The 2018 internetdocss campaign began in January and continued until at least late April 2018. The campaign revealed a sudden departure from the hktechy toolkit with the custom first-stage dropper being replaced by a validator-style implant that checked the victim’s environment and beaconed basic system information to the C2 before attempting any further drops. The attackers then selectively deployed a piece of commodity malware, njRAT, on specific victim machines. We found both stages communicated with a single C2 server for all aspects of the attack campaign, including victim reconnaissance, drops, and exfiltration.
The shift from custom tooling to commodity malware represents a broader shift in adversary TTPs that has been observed in the APT research community. Facing greater scrutiny, both criminal and nation-state sponsored groups have grown increasingly reliant on commodity malware and penetration testing tools. This shift represents a dual value add for the attackers: first, by allowing their operations to blend into the greater use of common tools, and secondly, by lowering their cost of retooling upon discovery.

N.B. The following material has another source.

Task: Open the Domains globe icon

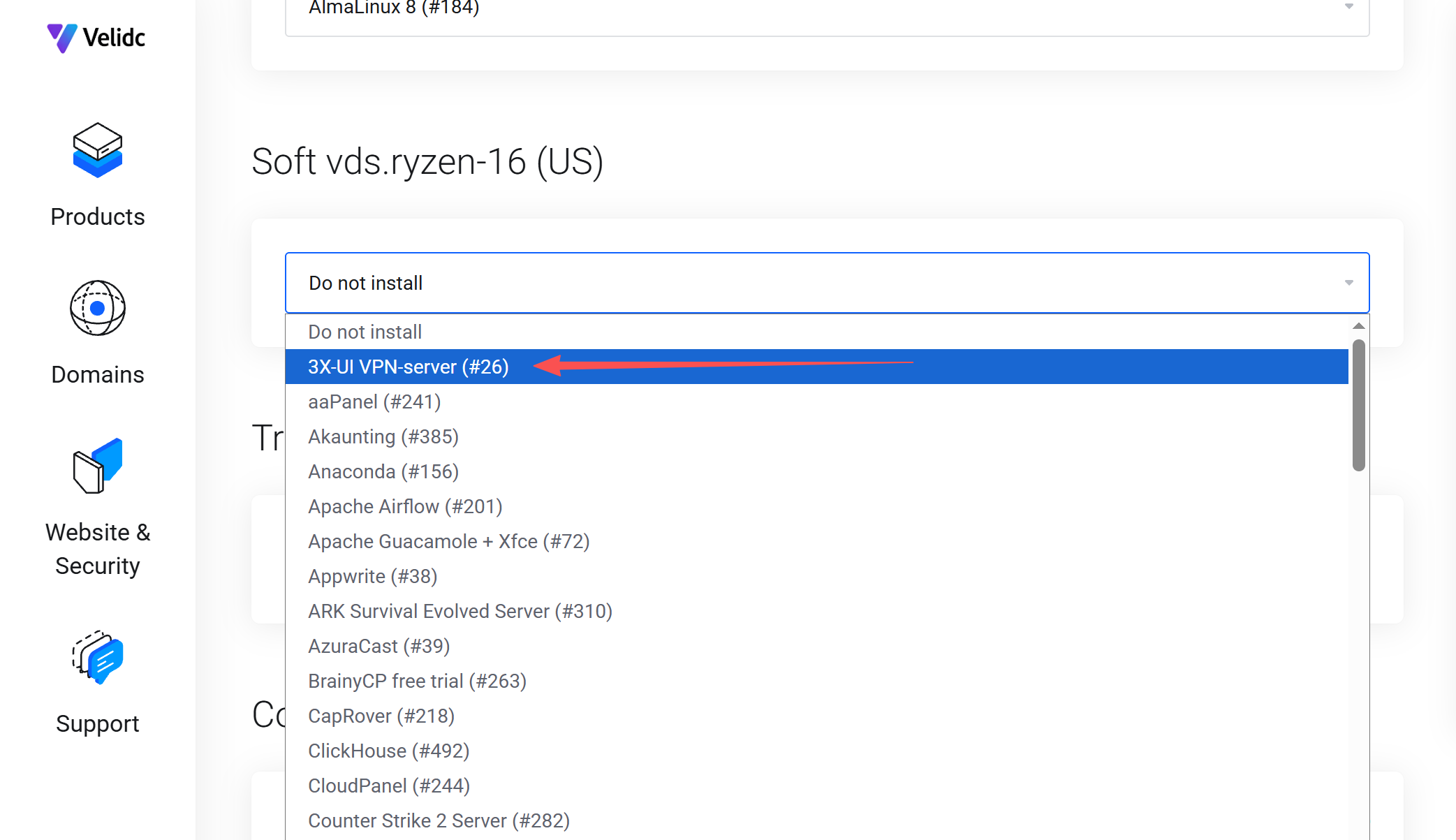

The careful and selective targeting exhibited in the 2018 internetdocss campaign supports the theory that a more experienced actor or organization is involved in the ongoing campaign. Immature attackers have a tendency to spray victim institutions, often targeting the same victim multiple times, and foregoing reconnaissance phases in favor of noisy smash-and-grab-style operations. Our research shows that this group’s targeting is meticulous. Starting with reconnaissance on a desired victim, by directing them to a legitimate news article via their C2 server, the attackers were able to fingerprint the victim’s operating system. Where we’ve observed these drops, only some of those willing to click were served with a carefully crafted lure requesting assistance for a Tibetan scholar. The attachment was an exploit document that established persistence and deployed the first-stage validator implant.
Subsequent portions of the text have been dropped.